Aim of the exercise: Pick out each line in the listing below that contains the word "height", and copy those lines.

Material:

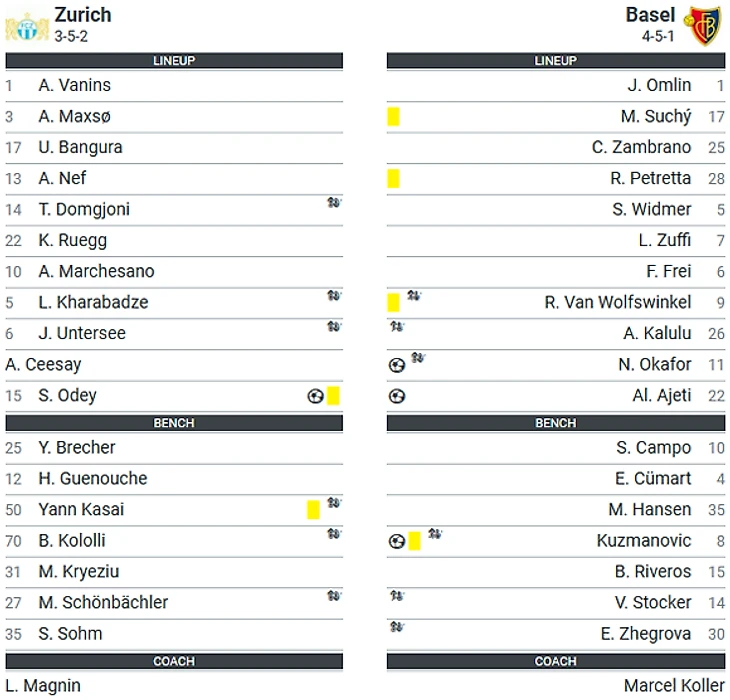Open the Zurich team name link
The height and width of the screenshot is (700, 730).
(x=83, y=15)
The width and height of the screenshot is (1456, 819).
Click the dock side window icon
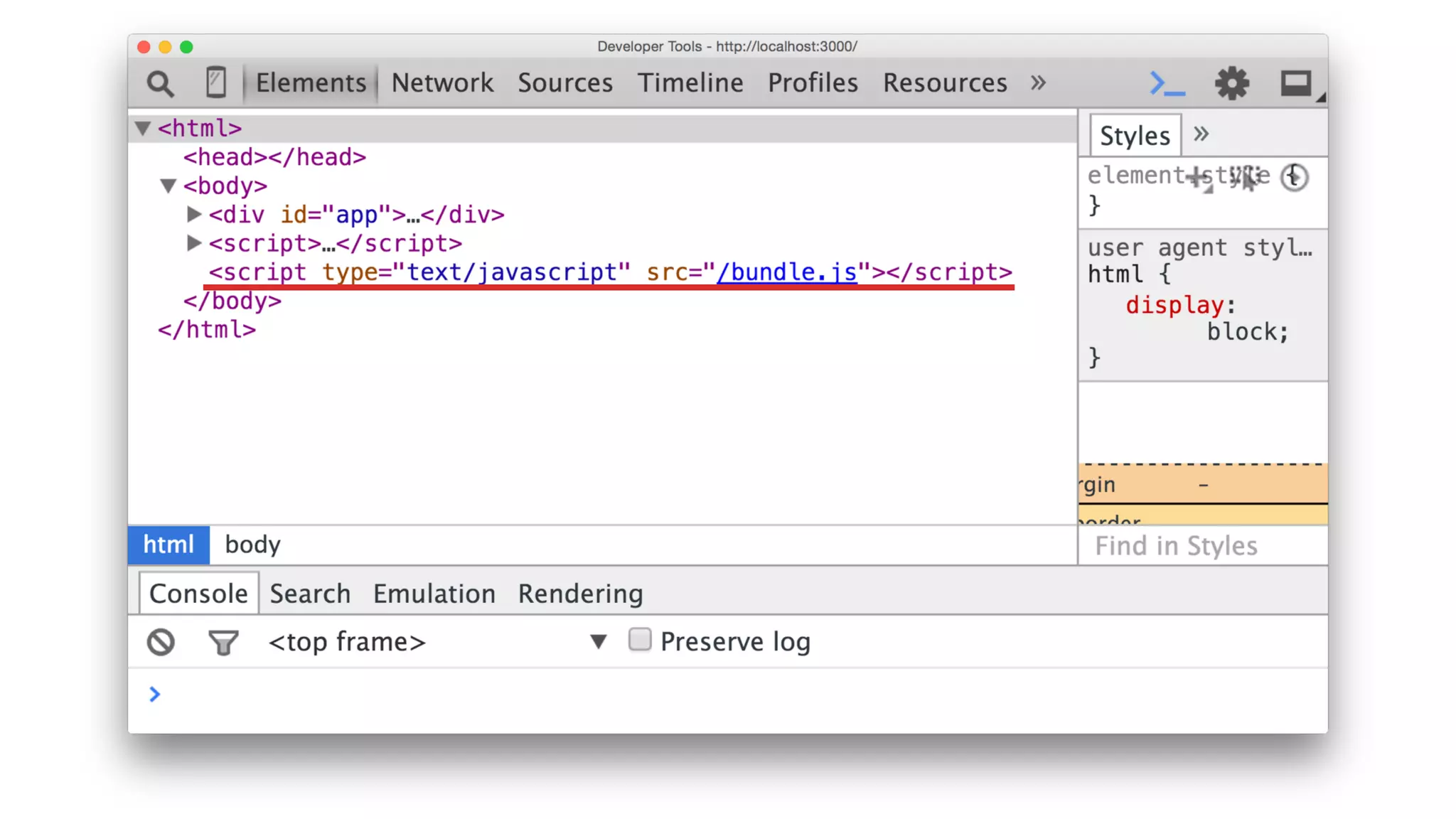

Task output:
The height and width of the screenshot is (700, 730).
The width and height of the screenshot is (1456, 819).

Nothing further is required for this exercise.